Choice of halorhodopsin was in part influenced by a report that spontaneous archaerhodopsin activation was paradoxically associated with increased spontaneous release of neurotransmitter from presynaptic terminals, whereas activation of chloride-reducing halorhodopsin triggered neurotransmitter release upon light onset (Mahn et al., PMID: 26950004), suggesting that halorhodospin may be advantageous in studies inhibiting presynaptic nerve terminals. Halorhodpsin has been used in several studies to effectively silence activity and had substantial influence on behavioral in our studies that was inversely proportional to ChR2 stimulation. While perhaps not optimal out of an abundance of caution, we chose it over Archaerhodopsin based on the cited literature.

(2) The authors use an AAV-CaMKII-eGFP as a control (Sham) throughout the dataset; however, in the trace fear conditioning experiments, there are no AAV-CaMKII-ChR2-eYFP or AAV-CaMKII-eNpHR3.0-eYFP controls without optogenetic stimulation. Therefore, it is unclear the extent to which viral expression of optogenetic actuators impacts behavior. Additionally, the authors only provided optogenetic stimulation during contextual fear recall and tone fear recall. Additional experiments disrupting each pathway during trace conditioning would have provided additional insight into the role of each pathway in the initial encoding of fear memories.

Thank you for your observation. We have used a SHAM control that was injected with the AAV vector without any opsins. In fear conditioning experiments we performed optogenetic manipulations only during the fear response either with context or cue recall. This aligned well with our hypothesis to test whether the intrahippocampal projections play any role in fear response modulation. Investigating the role of each pathway during acquisition of trace and/or contextual fear conditioning is also highly relevant; however, evaluating these projections in fear memory formation was beyond the scope of this study. The observation that we can bidirectionally modulate fear responses with light is consistent with (although it does not prove) a light-specific modulation. In any case, even if there were baseline effects without light, they would still be suggestive of the effects observed being mediated by the optogenetic actuators.

(3) The location and extent of viral expression across animals were not systematically quantified.Overall, however, these weaknesses do not significantly detract from the main conclusions of the paper. The authors' data convincingly demonstrates that disruption of the trisynaptic circuit bidirectionally modulates both fear- and anxiety-like behaviors while disruption of the temporammonic pathway has no effect on anxiety-like behaviors but disrupts fear-related behaviors. It is interesting to note, however, that the TA activation had no effect on tone-related fear conditioning, suggesting a potential specialized role of the temporammonic pathway specifically in contextual fear memory.
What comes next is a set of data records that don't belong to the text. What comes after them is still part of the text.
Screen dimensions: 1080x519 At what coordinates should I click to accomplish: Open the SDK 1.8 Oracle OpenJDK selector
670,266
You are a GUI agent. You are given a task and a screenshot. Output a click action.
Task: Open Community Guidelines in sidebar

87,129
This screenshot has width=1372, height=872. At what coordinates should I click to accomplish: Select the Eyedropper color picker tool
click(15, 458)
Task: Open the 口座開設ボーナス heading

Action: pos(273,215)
Thank you for your thoughtful description of the present study. It is true that TA pathway is distinct from vCA3 to vCA1 pathway in various ways, one being the synapse formation of these two projections are at different locations or layers on vCA1 neurons i.e., the TA pathway synapses on the stratum lacunosum-moleculare (LMol) layer while the vCA3 to vCA1 pathway synapses at stratum radiatum (Rad), close to the CA1 pyramidal cell layer, which is in line with differential functions of the two projections They modulate the pyramidal cell activity in a different way, with TA pathway synapses being distinct from vCA3 to vCA1 synapses on the pyramidal cell layer, which may result in different computational properties of the two projections. Additionally, TA projections are modulated by dopamine while projections from vCA3 are not, but the projections from vCA3 receive inputs from various sources including collaterals, and entorhinal via dentate gyrus. These distinct features of the two projections may contribute to differential modulation of vCA1 activity. We note that cue-related fear is not affected by the TA activation, however even in this case, the TA pathway activation by channelrhodopsin or inhibition by halorhodopsin results in a decrease or an increase of the contextual fear response, respectively.